5月7日晚上,有二十余人在俱乐部,也就是地下室的食堂里休息、娱乐。他们或打台球,或玩牌,或下棋,或玩麻将。正当大伙兴趣正浓时,灯突然熄灭了。大家打着手电筒,陆续从俱乐部走出来。

潘占林正在院子里散步。这时,研究室主任王辅国走过来说:“今天是周末,让大家多玩一会儿,干嘛关掉发电机?”

潘占林看了一下表,已经11点15分。他对大伙说:“一个多月来,大家因轰炸睡不好觉,白天工作又很紧张,都感到很累,今天索性早点休息,免得晨昏颠倒。”大使发话后,馆员们聊了几句,而后纷纷散去。

潘占林又在院子里转了一圈,没有发现异常情况,就回到了大使官邸。他点燃一根蜡烛,坐在床上,翻开一本书……

突然,传来一声巨响!这时,使馆大楼已是浓烟四起,烈火熊熊。

潘占林的心情震惊,沉重,焦急。外交部领导在电话里对他说:“你的情绪很重要,你要稳住,其他的同志都在看着你……”

他站到使馆大楼前,透过冒烟的窗口,对楼里正在寻找出口的馆员们高声喊道:“同志们,不要慌,要镇静。”

大约凌晨5点,馆员们迁至凯越旅馆。潘占林对大家说:“今天我们的使馆遭受浩劫,这样的事情以前谁都没有经历过,对每个人都是第一次。既然灾难已经降临,我们要挺起胸来,迎接这一挑战。同志们,使馆被炸塌了,但是我们的意志不能垮!”

他还来不及给家里打电话。此时,国内已经弥漫着莫大的悲痛与愤慨。

5月17日上午,潘占林带领坚守岗位的使馆工作人员来到中国驻南斯拉夫大使馆办公楼前。断壁残垣前,他们衣冠整齐,站成一排,升起五星红旗。

友谊无国界,和平须珍惜

炮火无情,九死一生。潘占林的外交生涯显得尤为惊险,但他却反复强调两点。首先,外交工作是集体努力的成果;其次,无论在哪里,外交工作都有其共性。具体来说,一是执行国家的外交政策,二是为国家发展创造一个良好的环境。在苏联使馆工作的十余年里,他见证了中苏关系的友好、紧张和对峙。这段经历让他深刻地意识到,友好睦邻关系和战略协作关系对两国人民是最有利的。而南斯拉夫的劫难更令他无比珍惜和平与友谊。

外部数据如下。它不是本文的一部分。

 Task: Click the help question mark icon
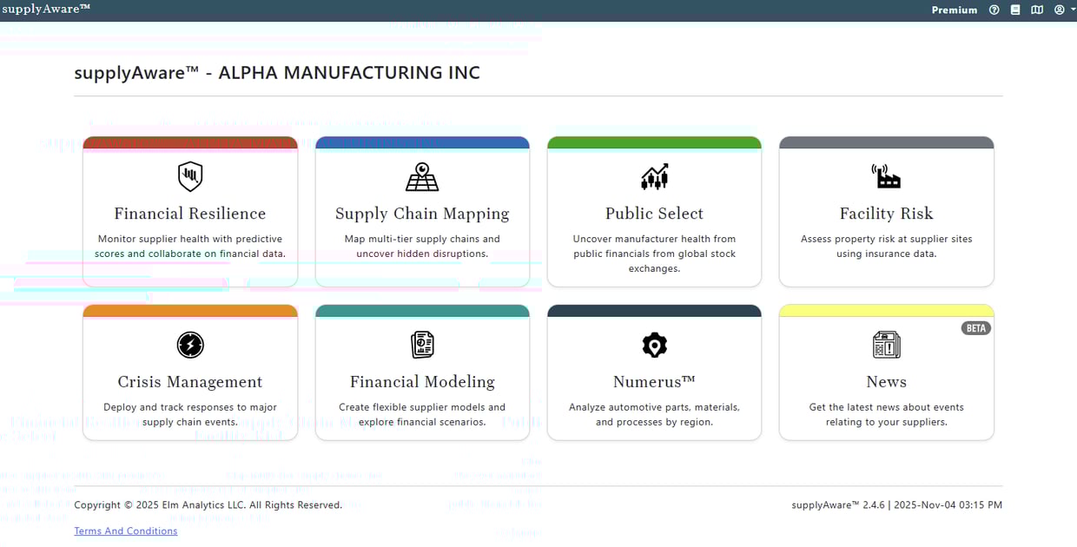[994, 10]
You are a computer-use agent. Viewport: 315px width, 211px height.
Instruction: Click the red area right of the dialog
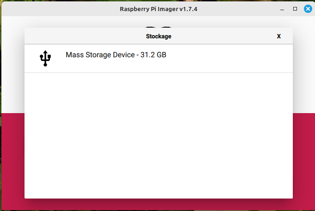[303, 157]
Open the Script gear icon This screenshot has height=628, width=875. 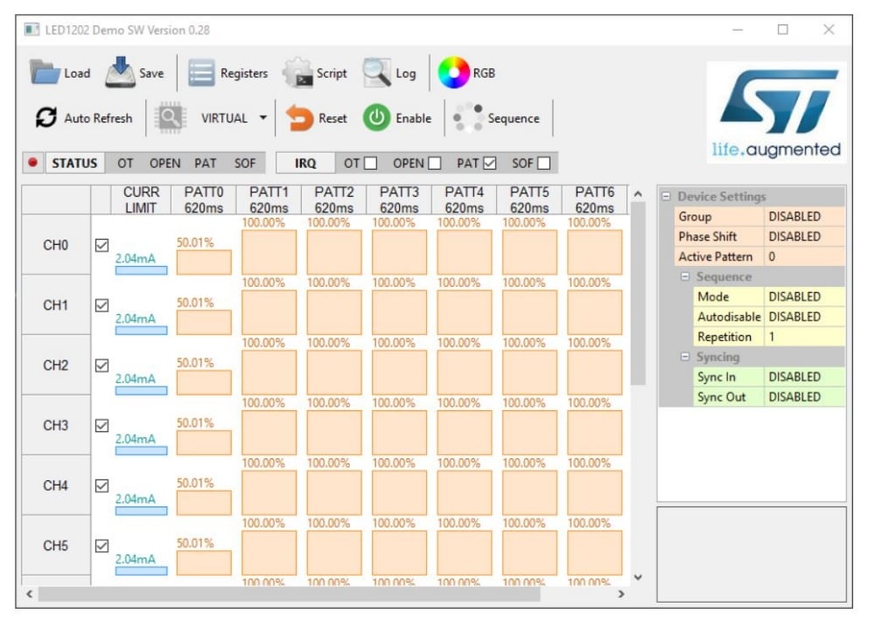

潘占林认为,尽管外交关系从根本上来说是由国家利益决定的,但领导人对两国关系的发展仍然有很大的推动作用。成功的访问可以为两国关系注入新的活力,“这就像走亲戚,”他说,“经常来往的话了解比较多,关系会密切一些。”

到如今,吉尔吉斯前总统阿卡耶夫已逃至俄罗斯避难,前南联盟总统米洛舍维奇死在荷兰海牙监狱里,乌克兰前总统库奇马也卸任了……以往身居高位的各国领导人各有不用的结局。在这些国家担任大使期间,潘占林都尽力地与他们交朋友。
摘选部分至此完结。